::: Entries shown

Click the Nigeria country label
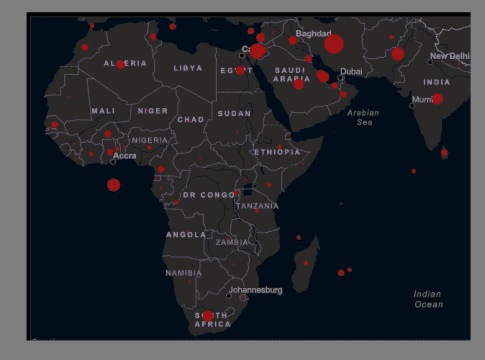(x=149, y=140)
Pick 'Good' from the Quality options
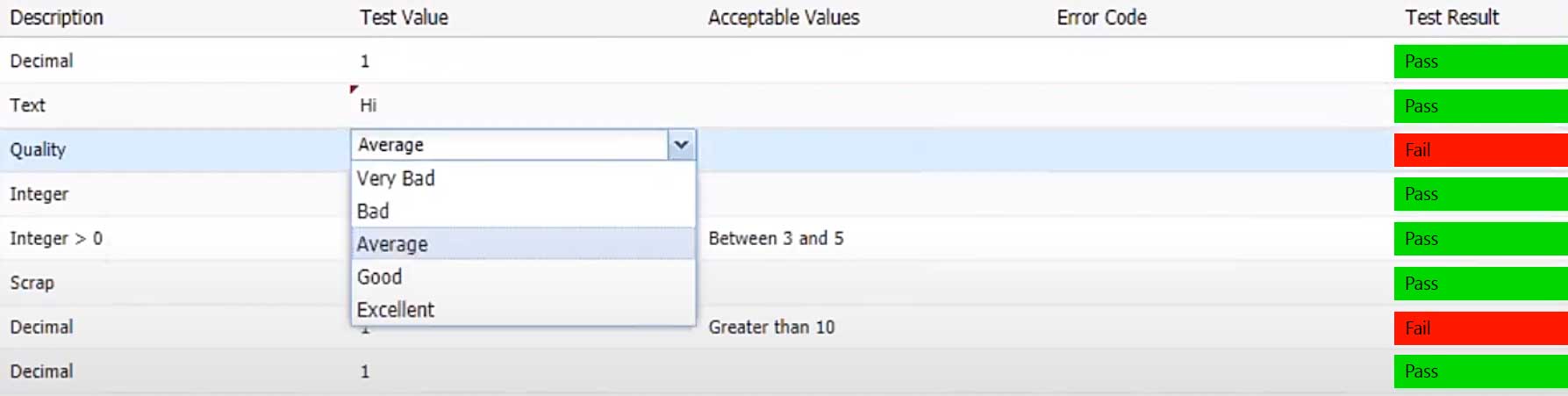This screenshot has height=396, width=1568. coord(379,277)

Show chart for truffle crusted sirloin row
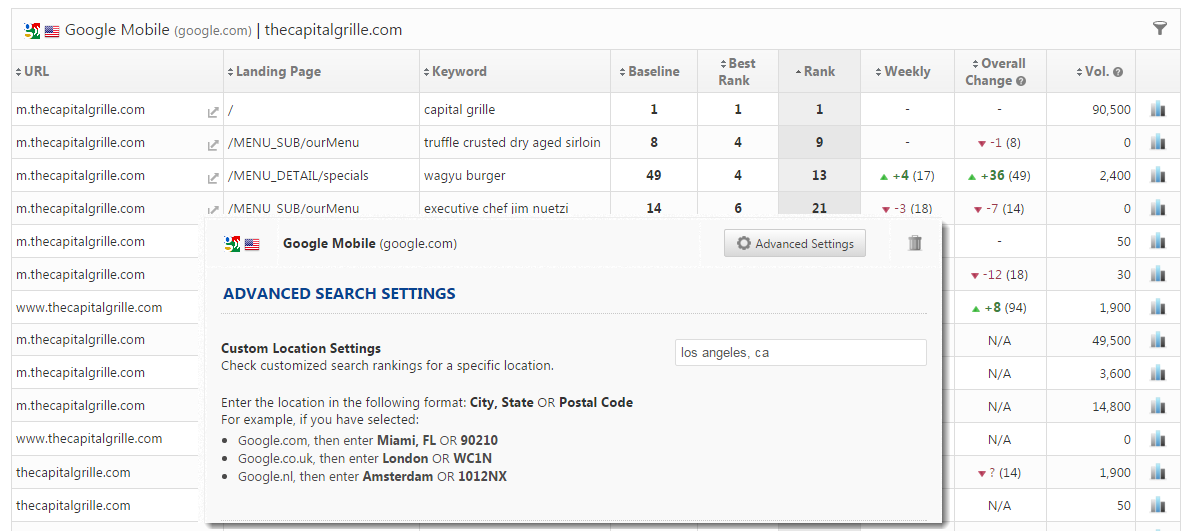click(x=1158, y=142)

::::::

▸ Your task:
Print the whole listing above once more, word for word, without its pictures.

▸ Expected answer:
Click the Nigeria country label
(x=149, y=140)
Pick 'Good' from the Quality options
This screenshot has height=396, width=1568. coord(379,277)

Show chart for truffle crusted sirloin row
click(x=1158, y=142)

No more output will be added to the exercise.